Let $p,q$ be distinct prime numbers and assume that $p<q$.
Prove that if a subfield $K \subset \mathbb{Q}(\sqrt[p]{2},\sqrt[q]{2})$ satisfies $[K : \mathbb{Q}]=p$, then $K= \mathbb{Q}(\sqrt[p]{2})$.
I have shown that $\mathbb{Q}(\sqrt[p]{2}) \cap \mathbb{Q}(\sqrt[q]{2}) = \mathbb{Q}$ and $[\mathbb{Q}(\sqrt[p]{2},\sqrt[q]{2}) : \mathbb{Q}(\sqrt[p]{2})]=q$. Even a little more that $K \cap \mathbb{Q}(\sqrt[q]{2}) = \mathbb{Q}$ and $[\mathbb{Q}(\sqrt[p]{2},\sqrt[q]{2}) : K]=q$. However I couldn't reach the solution.
Any help would be much appreciated.
EDIT: I think I have found a solution for the rest.

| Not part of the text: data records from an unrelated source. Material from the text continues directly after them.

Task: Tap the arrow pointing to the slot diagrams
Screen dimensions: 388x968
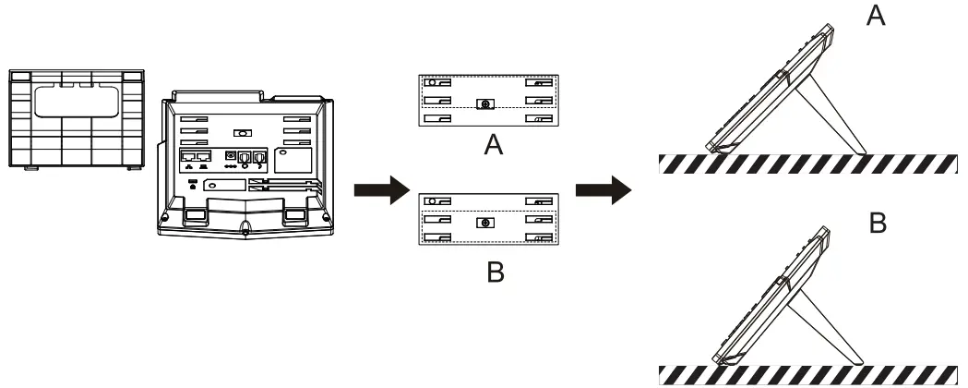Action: (380, 192)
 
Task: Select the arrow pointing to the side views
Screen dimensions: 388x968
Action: (603, 192)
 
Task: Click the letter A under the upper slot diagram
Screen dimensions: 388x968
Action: (494, 146)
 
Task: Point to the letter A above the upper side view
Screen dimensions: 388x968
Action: (874, 17)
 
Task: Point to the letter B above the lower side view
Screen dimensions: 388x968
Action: (878, 224)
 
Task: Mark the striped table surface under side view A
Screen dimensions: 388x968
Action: (812, 164)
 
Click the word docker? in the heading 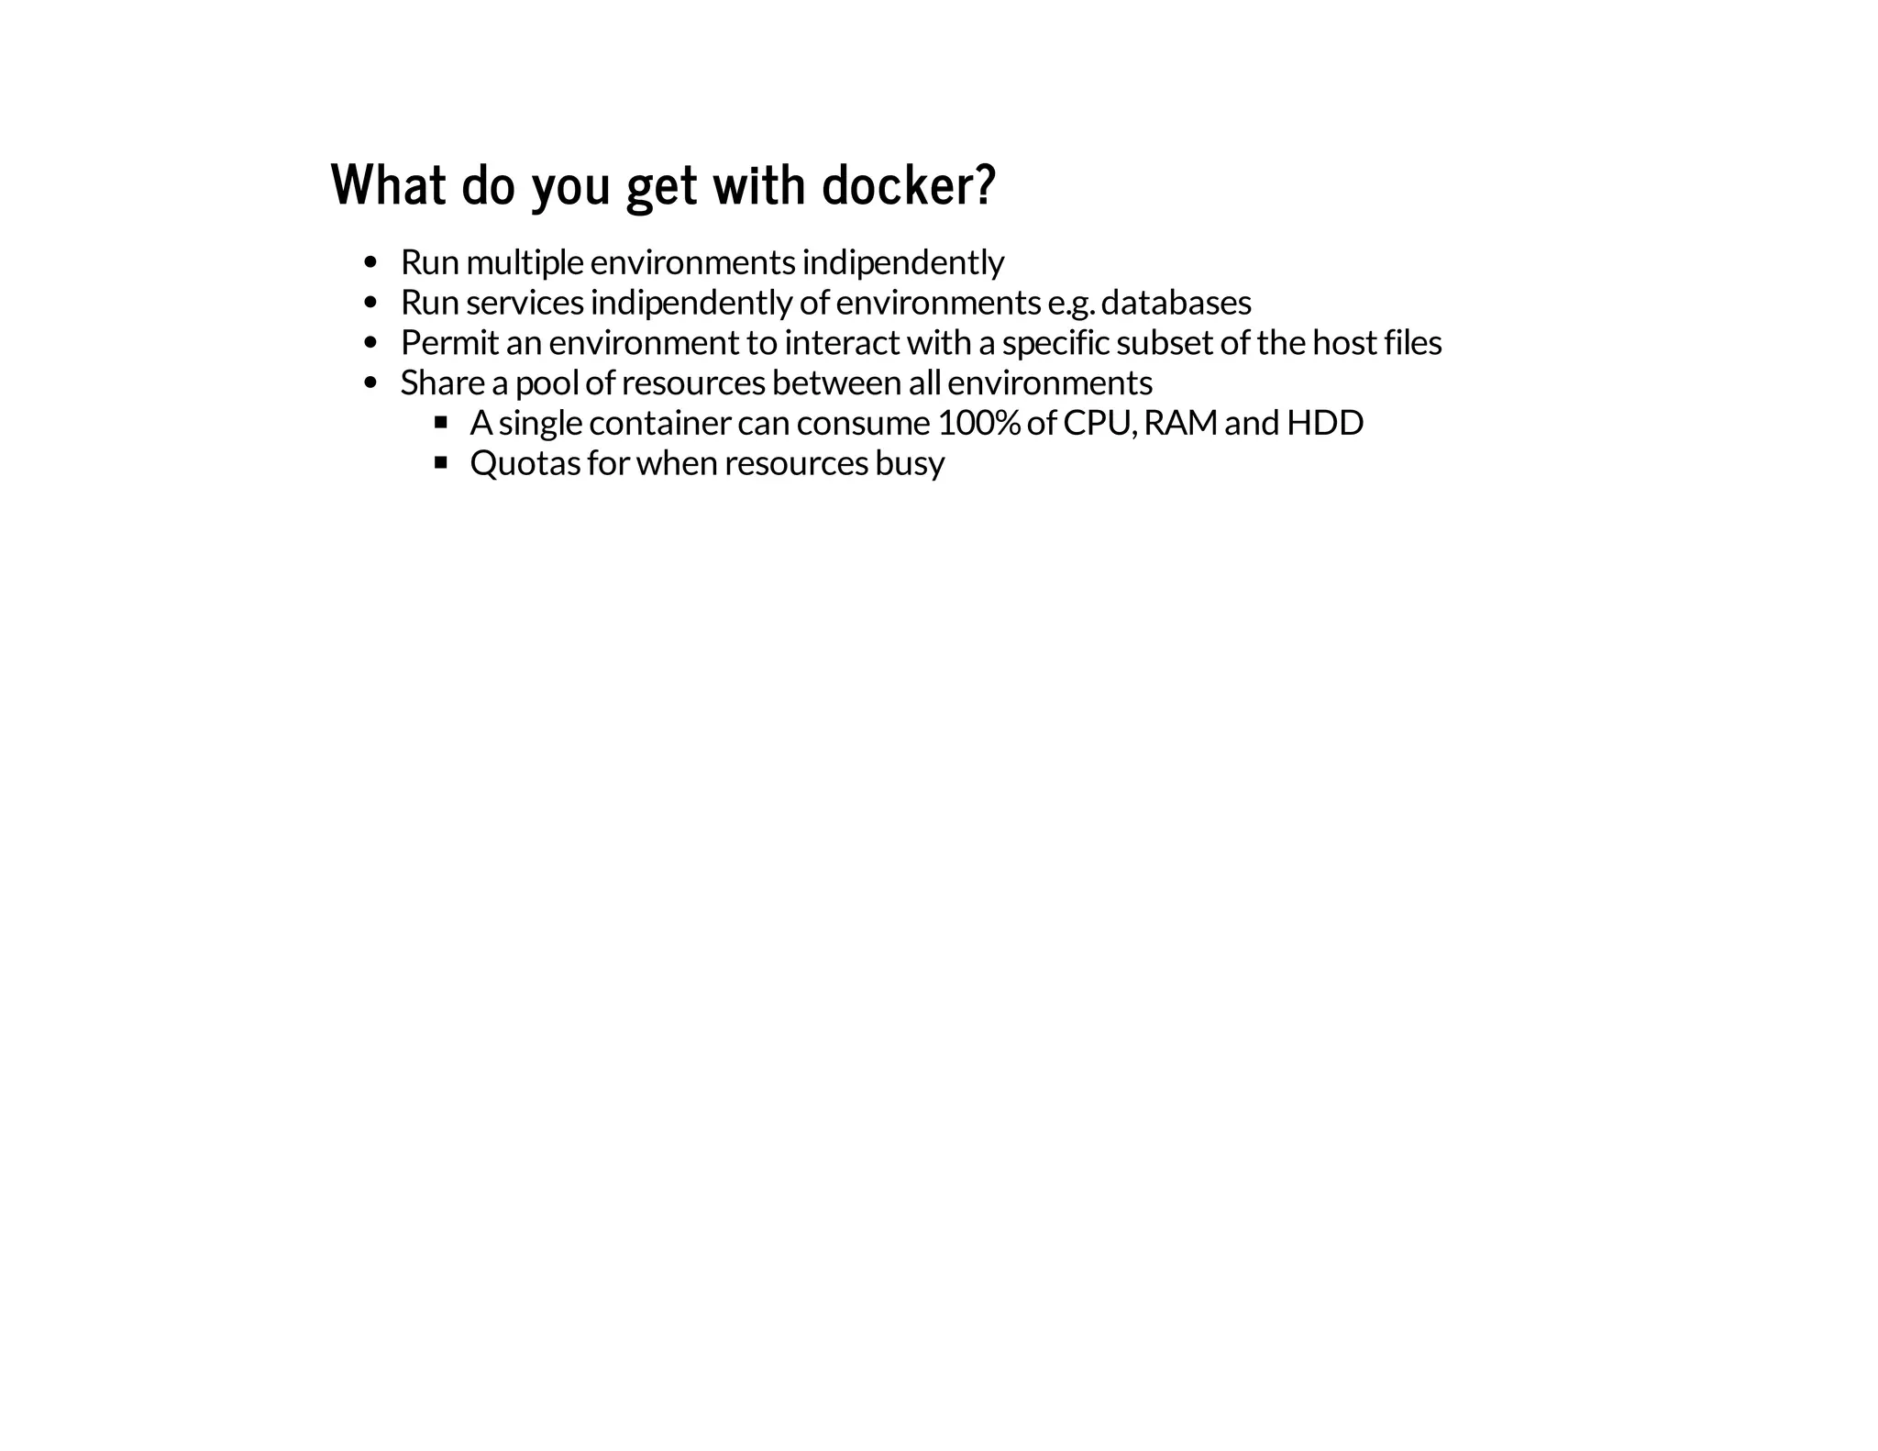coord(908,185)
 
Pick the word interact coord(842,343)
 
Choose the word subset coord(1165,343)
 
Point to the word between coord(836,382)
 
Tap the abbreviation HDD coord(1325,423)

Anyway you are always welcome to put comments/feedbacks
Set $H=\mathbb{Q}(\sqrt[q]{2})$. Denote by $KH$ the composite field of $K$ and $H$. Since $[K:\mathbb{Q}]=p$ and $[H:\mathbb{Q}]=q$ and gcd$(p,q)=1$, we have $$[KH: \mathbb{Q}] =[K:\mathbb{Q}][H:\mathbb{Q}] \implies [KH: \mathbb{Q}] =pq.$$ It is easily seen that $KH \subseteq \mathbb{Q}(\sqrt[p]{2},\sqrt[q]{2})$ thus $KH =\mathbb{Q}(\sqrt[p]{2},\sqrt[q]{2})$. Therefore, $\sqrt[p]{2} \in KH$ hence $\sqrt[p]{2} \in K$ since $\sqrt[p]{2} \notin H$. It follows that, $\mathbb{Q}(\sqrt[p]{2}) \subseteq K$. By multiplicity of degrees, we can easily find that $K= \mathbb{Q}(\sqrt[p]{2})$.
We have $[\Bbb Q(\sqrt[p]2,\sqrt[q]2):K]=q$, hence $[K(\sqrt[p]2):K]$ is either $1$ or $q$, but it is certainly $\le p$.